Input for this task below:
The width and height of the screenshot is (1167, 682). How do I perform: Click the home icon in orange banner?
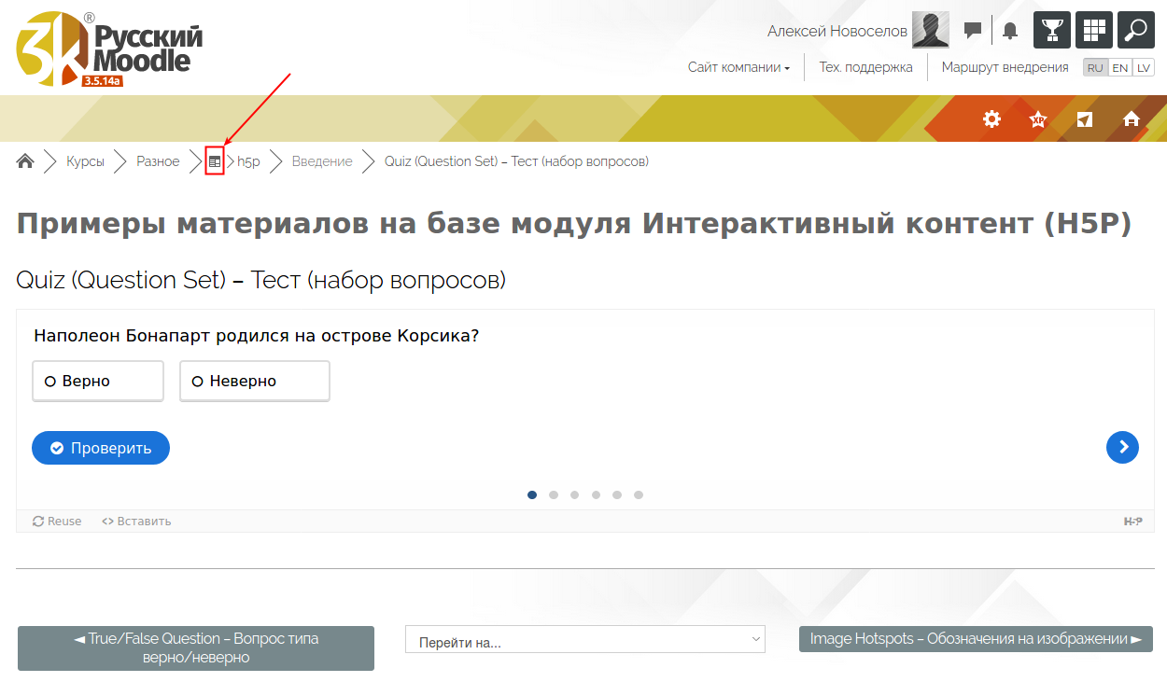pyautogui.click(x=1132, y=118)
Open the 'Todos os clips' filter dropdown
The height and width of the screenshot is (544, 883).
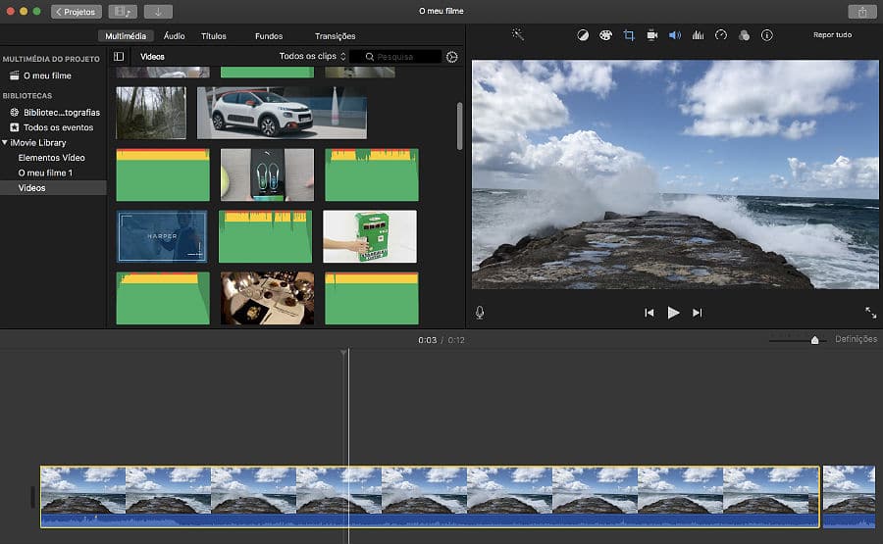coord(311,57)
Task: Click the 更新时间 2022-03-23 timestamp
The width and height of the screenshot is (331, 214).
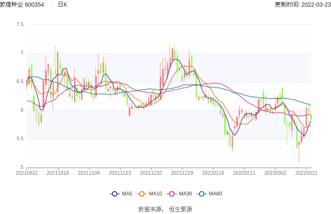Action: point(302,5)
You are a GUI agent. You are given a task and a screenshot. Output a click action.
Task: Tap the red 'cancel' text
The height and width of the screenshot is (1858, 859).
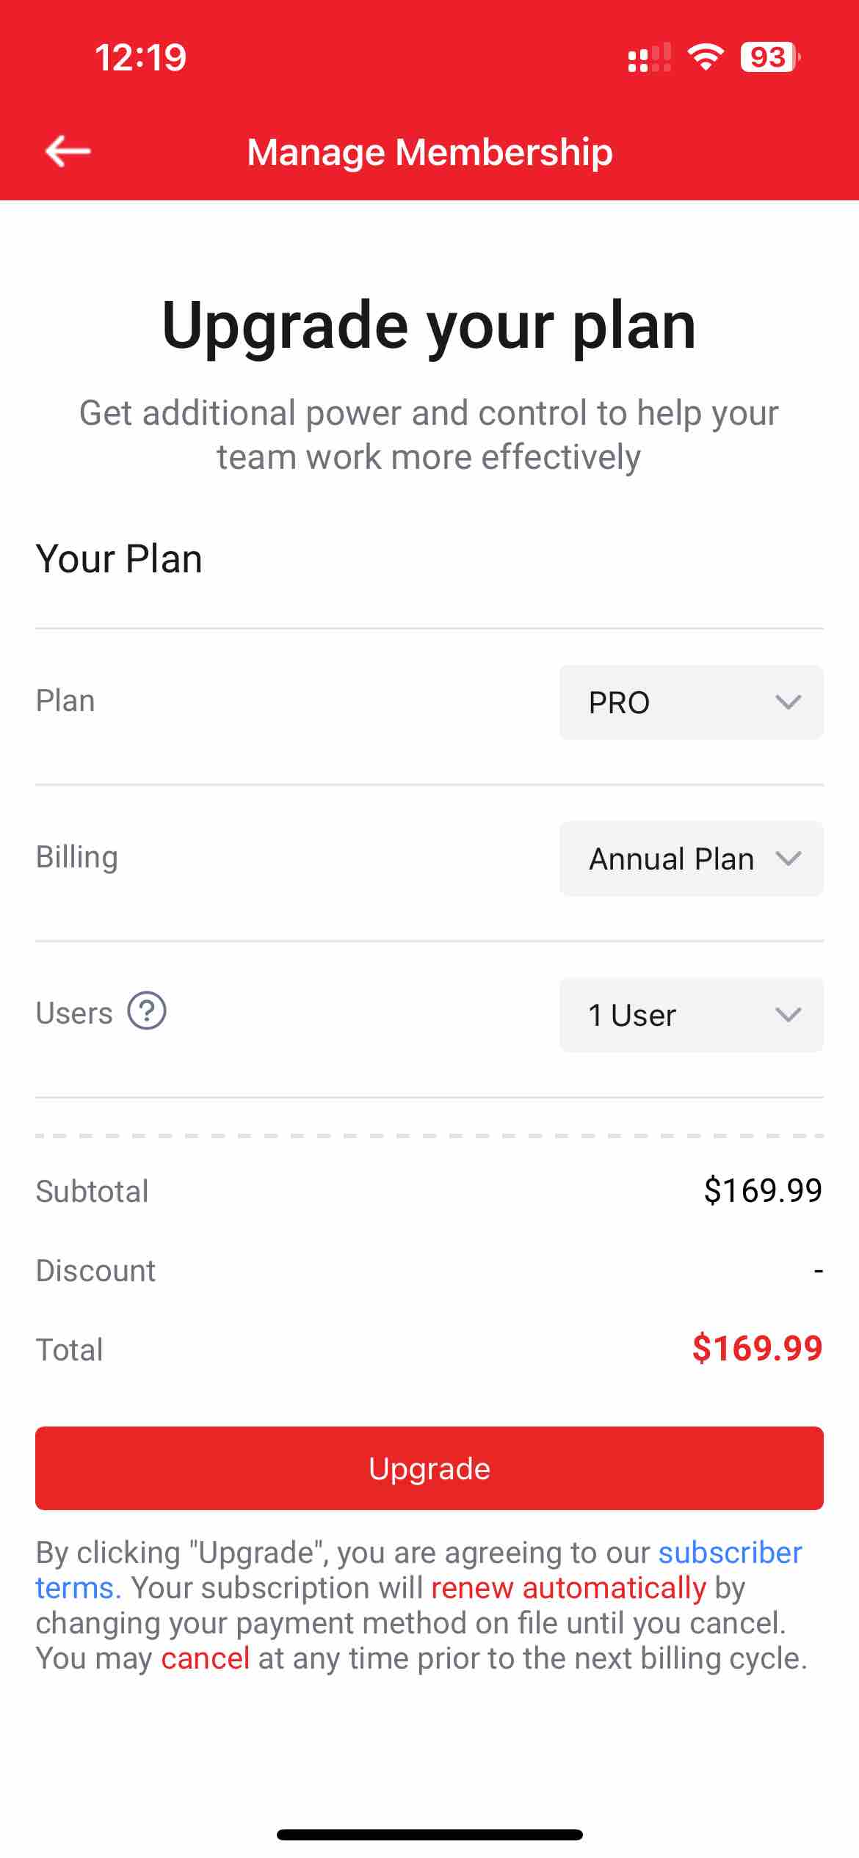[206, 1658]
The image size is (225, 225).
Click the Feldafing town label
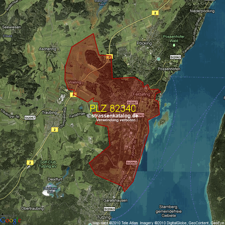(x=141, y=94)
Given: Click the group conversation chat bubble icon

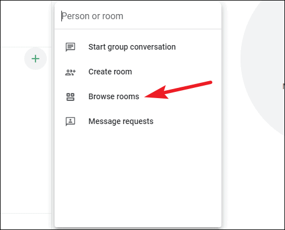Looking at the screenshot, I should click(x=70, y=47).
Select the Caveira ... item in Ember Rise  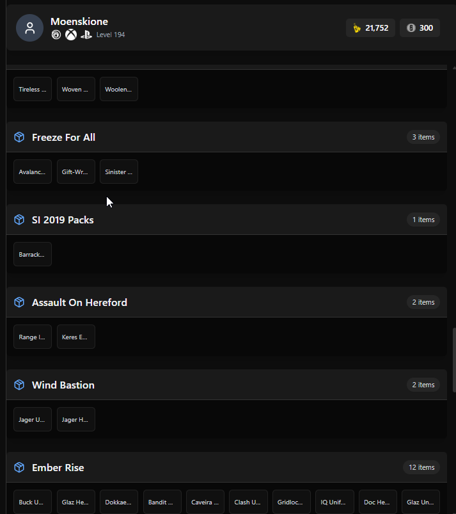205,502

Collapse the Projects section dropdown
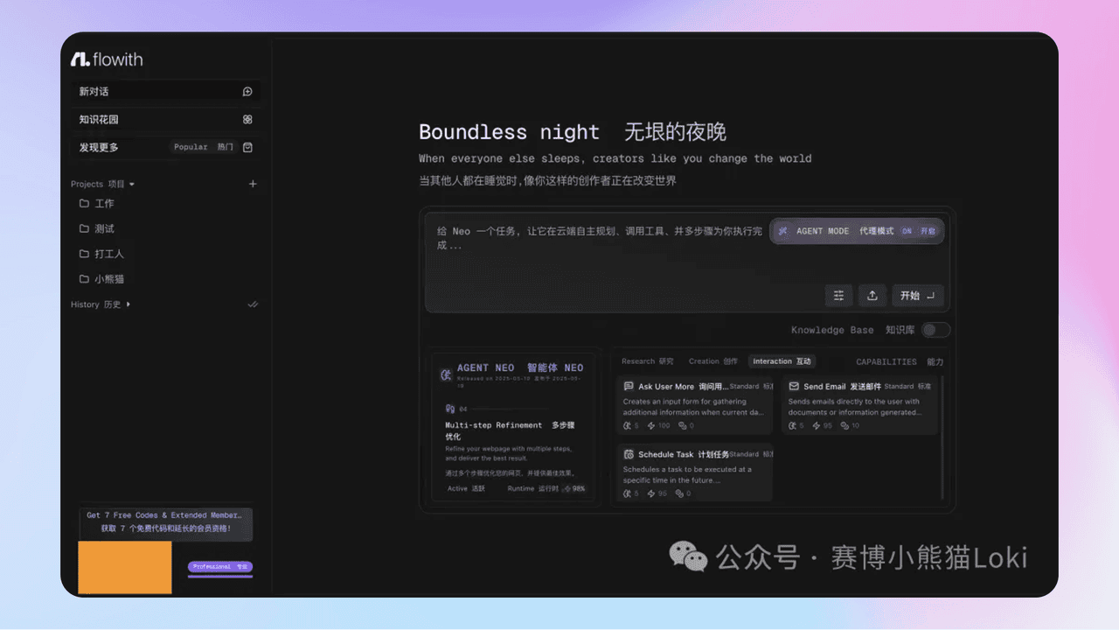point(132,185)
End of Input for this task.
**Assignment**
Would you reproduce the lines above, from the very first through the line containing "Task: Click the 更新时间 2022-03-23 timestamp", exactly and without the pictures?

**Response to this exercise**
The width and height of the screenshot is (1167, 682). How do I perform: Click the home icon in orange banner?
pyautogui.click(x=1132, y=118)
Open the 'Todos os clips' filter dropdown
The height and width of the screenshot is (544, 883).
coord(311,57)
Task: Click the 更新时间 2022-03-23 timestamp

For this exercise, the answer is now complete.